** EXERCISE REQUIREMENTS **
Rewrite the items below, changing "computer-use agent" to "screen-control agent" and leaving everything else unchanged.

* start EXTRACTED ENTRIES *

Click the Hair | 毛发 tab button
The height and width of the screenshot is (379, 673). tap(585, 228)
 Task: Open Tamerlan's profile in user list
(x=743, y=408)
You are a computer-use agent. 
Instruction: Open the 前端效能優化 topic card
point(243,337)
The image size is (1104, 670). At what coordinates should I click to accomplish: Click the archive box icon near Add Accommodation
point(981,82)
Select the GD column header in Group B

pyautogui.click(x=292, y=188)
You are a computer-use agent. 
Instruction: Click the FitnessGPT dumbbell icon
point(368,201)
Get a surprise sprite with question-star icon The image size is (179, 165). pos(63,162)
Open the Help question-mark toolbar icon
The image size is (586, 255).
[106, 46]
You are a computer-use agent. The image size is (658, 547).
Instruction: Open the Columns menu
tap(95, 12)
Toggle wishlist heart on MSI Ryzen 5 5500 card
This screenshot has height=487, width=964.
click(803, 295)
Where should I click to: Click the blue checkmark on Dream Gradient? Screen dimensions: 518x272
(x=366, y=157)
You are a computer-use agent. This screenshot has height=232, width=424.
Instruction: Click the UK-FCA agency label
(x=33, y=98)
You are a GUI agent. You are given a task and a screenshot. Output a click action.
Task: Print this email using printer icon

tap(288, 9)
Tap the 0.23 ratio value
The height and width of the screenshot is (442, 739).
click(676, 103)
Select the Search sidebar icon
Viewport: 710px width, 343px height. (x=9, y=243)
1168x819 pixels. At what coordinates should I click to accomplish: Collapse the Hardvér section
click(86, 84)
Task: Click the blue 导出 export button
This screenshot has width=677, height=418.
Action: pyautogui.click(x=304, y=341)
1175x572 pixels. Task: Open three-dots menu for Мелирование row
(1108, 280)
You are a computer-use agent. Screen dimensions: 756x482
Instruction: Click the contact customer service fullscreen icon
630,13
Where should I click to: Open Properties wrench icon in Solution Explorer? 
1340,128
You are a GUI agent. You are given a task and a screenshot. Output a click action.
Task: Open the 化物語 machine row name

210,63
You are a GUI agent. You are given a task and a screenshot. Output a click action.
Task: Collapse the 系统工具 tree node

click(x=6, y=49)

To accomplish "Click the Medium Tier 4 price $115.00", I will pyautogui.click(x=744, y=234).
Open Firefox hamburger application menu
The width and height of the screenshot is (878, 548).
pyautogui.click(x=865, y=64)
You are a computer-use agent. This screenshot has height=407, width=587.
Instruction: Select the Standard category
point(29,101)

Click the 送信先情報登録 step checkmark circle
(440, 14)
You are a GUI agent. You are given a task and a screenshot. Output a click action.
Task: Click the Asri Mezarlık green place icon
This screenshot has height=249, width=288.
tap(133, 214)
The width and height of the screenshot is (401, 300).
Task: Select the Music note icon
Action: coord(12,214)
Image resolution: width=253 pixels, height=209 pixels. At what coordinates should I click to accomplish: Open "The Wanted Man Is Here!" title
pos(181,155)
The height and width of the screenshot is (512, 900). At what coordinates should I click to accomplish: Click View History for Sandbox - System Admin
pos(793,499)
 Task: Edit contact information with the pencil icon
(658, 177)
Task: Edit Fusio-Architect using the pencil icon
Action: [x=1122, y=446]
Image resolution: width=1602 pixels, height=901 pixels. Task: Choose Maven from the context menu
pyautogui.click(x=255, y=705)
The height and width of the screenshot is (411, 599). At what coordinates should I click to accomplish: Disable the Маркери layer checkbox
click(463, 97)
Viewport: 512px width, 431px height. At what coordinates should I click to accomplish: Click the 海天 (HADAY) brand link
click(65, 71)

* end EXTRACTED ENTRIES *

** EXPECTED ANSWER **
Click the Hair | 毛发 tab button
The height and width of the screenshot is (379, 673). tap(585, 228)
 Task: Open Tamerlan's profile in user list
(x=743, y=408)
You are a screen-control agent. 
Instruction: Open the 前端效能優化 topic card
point(243,337)
The image size is (1104, 670). At what coordinates should I click to accomplish: Click the archive box icon near Add Accommodation
point(981,82)
Select the GD column header in Group B

pyautogui.click(x=292, y=188)
You are a screen-control agent. 
Instruction: Click the FitnessGPT dumbbell icon
point(368,201)
Get a surprise sprite with question-star icon The image size is (179, 165). pos(63,162)
Open the Help question-mark toolbar icon
The image size is (586, 255).
[106, 46]
You are a screen-control agent. The image size is (658, 547).
Instruction: Open the Columns menu
tap(95, 12)
Toggle wishlist heart on MSI Ryzen 5 5500 card
This screenshot has height=487, width=964.
click(803, 295)
Where should I click to: Click the blue checkmark on Dream Gradient? Screen dimensions: 518x272
(x=366, y=157)
You are a screen-control agent. This screenshot has height=232, width=424.
Instruction: Click the UK-FCA agency label
(x=33, y=98)
You are a GUI agent. You are given a task and a screenshot. Output a click action.
Task: Print this email using printer icon

tap(288, 9)
Tap the 0.23 ratio value
The height and width of the screenshot is (442, 739).
click(676, 103)
Select the Search sidebar icon
Viewport: 710px width, 343px height. (x=9, y=243)
1168x819 pixels. At what coordinates should I click to accomplish: Collapse the Hardvér section
click(86, 84)
Task: Click the blue 导出 export button
This screenshot has width=677, height=418.
Action: pyautogui.click(x=304, y=341)
1175x572 pixels. Task: Open three-dots menu for Мелирование row
(1108, 280)
You are a screen-control agent. Screen dimensions: 756x482
Instruction: Click the contact customer service fullscreen icon
630,13
Where should I click to: Open Properties wrench icon in Solution Explorer? 
1340,128
You are a GUI agent. You are given a task and a screenshot. Output a click action.
Task: Open the 化物語 machine row name

210,63
You are a GUI agent. You are given a task and a screenshot. Output a click action.
Task: Collapse the 系统工具 tree node

click(x=6, y=49)

To accomplish "Click the Medium Tier 4 price $115.00", I will pyautogui.click(x=744, y=234).
Open Firefox hamburger application menu
The width and height of the screenshot is (878, 548).
pyautogui.click(x=865, y=64)
You are a screen-control agent. This screenshot has height=407, width=587.
Instruction: Select the Standard category
point(29,101)

Click the 送信先情報登録 step checkmark circle
(440, 14)
You are a GUI agent. You are given a task and a screenshot. Output a click action.
Task: Click the Asri Mezarlık green place icon
This screenshot has height=249, width=288.
tap(133, 214)
The width and height of the screenshot is (401, 300).
Task: Select the Music note icon
Action: coord(12,214)
Image resolution: width=253 pixels, height=209 pixels. At what coordinates should I click to accomplish: Open "The Wanted Man Is Here!" title
pos(181,155)
The height and width of the screenshot is (512, 900). At what coordinates should I click to accomplish: Click View History for Sandbox - System Admin
pos(793,499)
 Task: Edit contact information with the pencil icon
(658, 177)
Task: Edit Fusio-Architect using the pencil icon
Action: [x=1122, y=446]
Image resolution: width=1602 pixels, height=901 pixels. Task: Choose Maven from the context menu
pyautogui.click(x=255, y=705)
The height and width of the screenshot is (411, 599). At what coordinates should I click to accomplish: Disable the Маркери layer checkbox
click(463, 97)
Viewport: 512px width, 431px height. At what coordinates should I click to accomplish: Click the 海天 (HADAY) brand link
click(65, 71)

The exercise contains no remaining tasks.